The statistical model

Not all spindles will be measured to be exactly \(\phi\) µm in length. Rather, there may be some variation about \(\phi\) due to natural variation and measurement error. So, we would expect measured length of spindle i to be

\begin{align} l_i = \phi + e_i, \end{align}

where \(e_i\) is the noise component of the \(i\)the datum.

So, we have a theoretical model for spindle length, \(l = \phi\), and to get a fully generative model, we need to model the errors \(e_i\). A reasonable model assumes

  1. Each measured spindle’s length is independent of all others.

  2. The variability in measured spindle length is Normally distributed.

With these assumptions, we can write the probability density function for \(l_i\) as

\begin{align} f(l_i ; \phi, \sigma) = \frac{1}{\sqrt{2\pi \sigma^2}}\,\exp\left[-\frac{(l_i - \phi)^2}{2\sigma^2}\right]. \end{align}

Since each measurement is independent, we can write the joint probability density function of the entire data set, which we will define as \(\mathbf{l} = \{l_1, l_2,\ldots\}\), consisting of \(n\) total measurements.

\begin{align} f(\mathbf{l} ; \phi, \sigma) = \prod_{i} f(l_i ; \phi, \sigma) = \frac{1}{(2\pi \sigma^2)^{n/2}}\,\exp\left[-\frac{1}{2\sigma^2}\sum_{i}(l_i - \phi)^2\right]. \end{align}

We can write this more succinctly, and perhaps more intuitively, as

\begin{align} l_i \sim \text{Norm}(\phi, \sigma) \;\;\forall i. \end{align}

We will generally write our models in this format, which is easier to parse and understand. Note that in writing this generative model, we have necessarily introduced another parameter, \(\sigma\), the standard deviation parametrizing the Normal distribution. So, we have two parameters in our model, \(\phi\) and \(\sigma\).

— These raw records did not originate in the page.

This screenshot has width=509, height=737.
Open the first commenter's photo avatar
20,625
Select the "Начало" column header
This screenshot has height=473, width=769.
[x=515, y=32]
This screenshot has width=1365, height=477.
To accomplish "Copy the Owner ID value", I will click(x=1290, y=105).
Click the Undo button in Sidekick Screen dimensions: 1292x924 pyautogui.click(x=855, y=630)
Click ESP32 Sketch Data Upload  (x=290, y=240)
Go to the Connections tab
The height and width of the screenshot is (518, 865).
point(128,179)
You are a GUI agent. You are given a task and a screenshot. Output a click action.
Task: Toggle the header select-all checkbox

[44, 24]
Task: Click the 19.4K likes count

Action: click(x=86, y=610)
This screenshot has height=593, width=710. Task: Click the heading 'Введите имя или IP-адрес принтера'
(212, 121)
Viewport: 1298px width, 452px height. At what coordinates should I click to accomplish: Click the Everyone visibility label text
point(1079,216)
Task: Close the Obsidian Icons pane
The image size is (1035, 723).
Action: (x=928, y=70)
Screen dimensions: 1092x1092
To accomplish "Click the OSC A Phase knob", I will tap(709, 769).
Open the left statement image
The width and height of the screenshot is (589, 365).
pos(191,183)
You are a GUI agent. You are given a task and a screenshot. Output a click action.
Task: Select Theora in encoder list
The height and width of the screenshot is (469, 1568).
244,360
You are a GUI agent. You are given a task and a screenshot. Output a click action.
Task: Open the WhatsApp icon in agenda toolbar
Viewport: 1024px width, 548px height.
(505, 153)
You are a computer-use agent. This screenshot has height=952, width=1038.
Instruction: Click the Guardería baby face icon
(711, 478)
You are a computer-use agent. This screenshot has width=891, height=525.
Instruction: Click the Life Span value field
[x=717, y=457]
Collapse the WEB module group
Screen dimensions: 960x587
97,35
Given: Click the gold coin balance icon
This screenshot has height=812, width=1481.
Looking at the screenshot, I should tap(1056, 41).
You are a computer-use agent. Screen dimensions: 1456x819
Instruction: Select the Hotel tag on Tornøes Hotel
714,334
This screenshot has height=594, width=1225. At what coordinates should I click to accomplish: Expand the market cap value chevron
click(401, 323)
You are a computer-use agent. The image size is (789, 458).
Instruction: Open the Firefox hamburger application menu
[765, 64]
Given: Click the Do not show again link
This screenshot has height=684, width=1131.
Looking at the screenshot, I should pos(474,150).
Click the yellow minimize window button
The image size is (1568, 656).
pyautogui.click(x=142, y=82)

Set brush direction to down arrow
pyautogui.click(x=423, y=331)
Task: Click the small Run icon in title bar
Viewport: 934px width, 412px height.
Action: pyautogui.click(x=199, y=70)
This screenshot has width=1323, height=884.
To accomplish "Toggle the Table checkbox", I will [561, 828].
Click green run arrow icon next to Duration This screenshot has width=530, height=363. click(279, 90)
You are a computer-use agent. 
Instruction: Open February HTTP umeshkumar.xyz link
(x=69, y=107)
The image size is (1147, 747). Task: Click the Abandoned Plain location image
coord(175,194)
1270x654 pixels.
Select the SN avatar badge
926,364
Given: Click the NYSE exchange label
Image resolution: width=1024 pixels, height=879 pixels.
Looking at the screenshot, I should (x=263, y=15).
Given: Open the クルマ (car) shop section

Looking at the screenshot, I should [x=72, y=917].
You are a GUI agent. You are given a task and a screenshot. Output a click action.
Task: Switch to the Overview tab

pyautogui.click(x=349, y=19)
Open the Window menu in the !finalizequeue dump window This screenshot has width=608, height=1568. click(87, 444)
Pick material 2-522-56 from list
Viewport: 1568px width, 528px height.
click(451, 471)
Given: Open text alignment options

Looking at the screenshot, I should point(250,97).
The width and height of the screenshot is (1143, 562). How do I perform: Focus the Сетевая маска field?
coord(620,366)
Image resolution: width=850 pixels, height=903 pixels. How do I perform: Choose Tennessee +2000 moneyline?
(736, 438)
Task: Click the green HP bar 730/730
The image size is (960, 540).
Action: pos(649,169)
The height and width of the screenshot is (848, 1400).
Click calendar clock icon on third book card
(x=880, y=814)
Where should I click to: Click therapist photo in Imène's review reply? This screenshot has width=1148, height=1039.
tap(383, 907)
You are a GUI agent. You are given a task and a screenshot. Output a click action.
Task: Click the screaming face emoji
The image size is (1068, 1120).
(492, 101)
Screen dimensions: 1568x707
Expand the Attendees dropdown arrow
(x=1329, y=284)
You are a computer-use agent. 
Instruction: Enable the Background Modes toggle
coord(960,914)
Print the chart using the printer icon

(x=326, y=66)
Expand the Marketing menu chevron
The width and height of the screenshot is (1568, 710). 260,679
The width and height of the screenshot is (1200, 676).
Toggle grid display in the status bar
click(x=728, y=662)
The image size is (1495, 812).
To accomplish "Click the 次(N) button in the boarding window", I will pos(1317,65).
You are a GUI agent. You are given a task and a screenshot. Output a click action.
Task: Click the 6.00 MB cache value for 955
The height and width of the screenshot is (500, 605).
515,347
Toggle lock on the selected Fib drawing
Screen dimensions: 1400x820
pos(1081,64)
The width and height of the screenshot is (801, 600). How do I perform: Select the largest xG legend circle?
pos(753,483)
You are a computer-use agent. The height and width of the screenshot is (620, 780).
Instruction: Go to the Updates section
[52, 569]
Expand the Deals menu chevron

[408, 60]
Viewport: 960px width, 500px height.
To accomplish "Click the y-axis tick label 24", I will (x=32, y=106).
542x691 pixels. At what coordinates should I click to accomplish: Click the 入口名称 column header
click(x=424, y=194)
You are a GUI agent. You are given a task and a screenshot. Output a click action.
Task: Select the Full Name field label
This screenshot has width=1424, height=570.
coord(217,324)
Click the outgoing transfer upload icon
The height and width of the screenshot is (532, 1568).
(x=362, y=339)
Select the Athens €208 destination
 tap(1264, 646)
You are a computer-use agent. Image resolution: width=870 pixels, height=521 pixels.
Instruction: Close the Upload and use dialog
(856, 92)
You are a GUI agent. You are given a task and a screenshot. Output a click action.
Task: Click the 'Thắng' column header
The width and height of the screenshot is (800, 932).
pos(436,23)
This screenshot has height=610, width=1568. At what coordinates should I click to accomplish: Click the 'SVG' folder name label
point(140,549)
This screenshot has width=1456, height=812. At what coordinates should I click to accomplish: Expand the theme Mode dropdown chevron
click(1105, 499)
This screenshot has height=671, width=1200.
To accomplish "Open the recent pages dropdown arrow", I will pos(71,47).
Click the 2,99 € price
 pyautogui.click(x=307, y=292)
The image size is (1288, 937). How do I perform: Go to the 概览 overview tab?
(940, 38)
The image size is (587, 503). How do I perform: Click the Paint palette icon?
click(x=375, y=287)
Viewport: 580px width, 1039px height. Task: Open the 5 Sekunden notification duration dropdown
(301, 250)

Model 2: Spindle length is set by total amount of tubulin

The cartoon model

The three key principles of this “cartoon” model are:

  1. The total amount of tubulin in the droplet or cell is conserved.

  2. The total length of polymerized microtubules is a function of the total tubulin concentration after assembly of the spindle. This results from the balance of microtubule polymerization rate with catastrophe frequencies.

  3. The density of tubulin in the spindle is independent of droplet or cell volume.

The mathematical model

From these principles, we need to derive a mathematical model that will provide us with testable predictions. The derivation follows below (following the derivation presented in the paper), and you may read it if you are interested. Since our main focus here is building a statistical model, you can skip ahead to to the final equation, where we define a mathematical expression relating the spindle length, \(l\) to the droplet diameter, \(d\), which depends on two parameters, \(\gamma\) and \(\phi\). Nonetheless, it is important to see how a models such as this one is derived.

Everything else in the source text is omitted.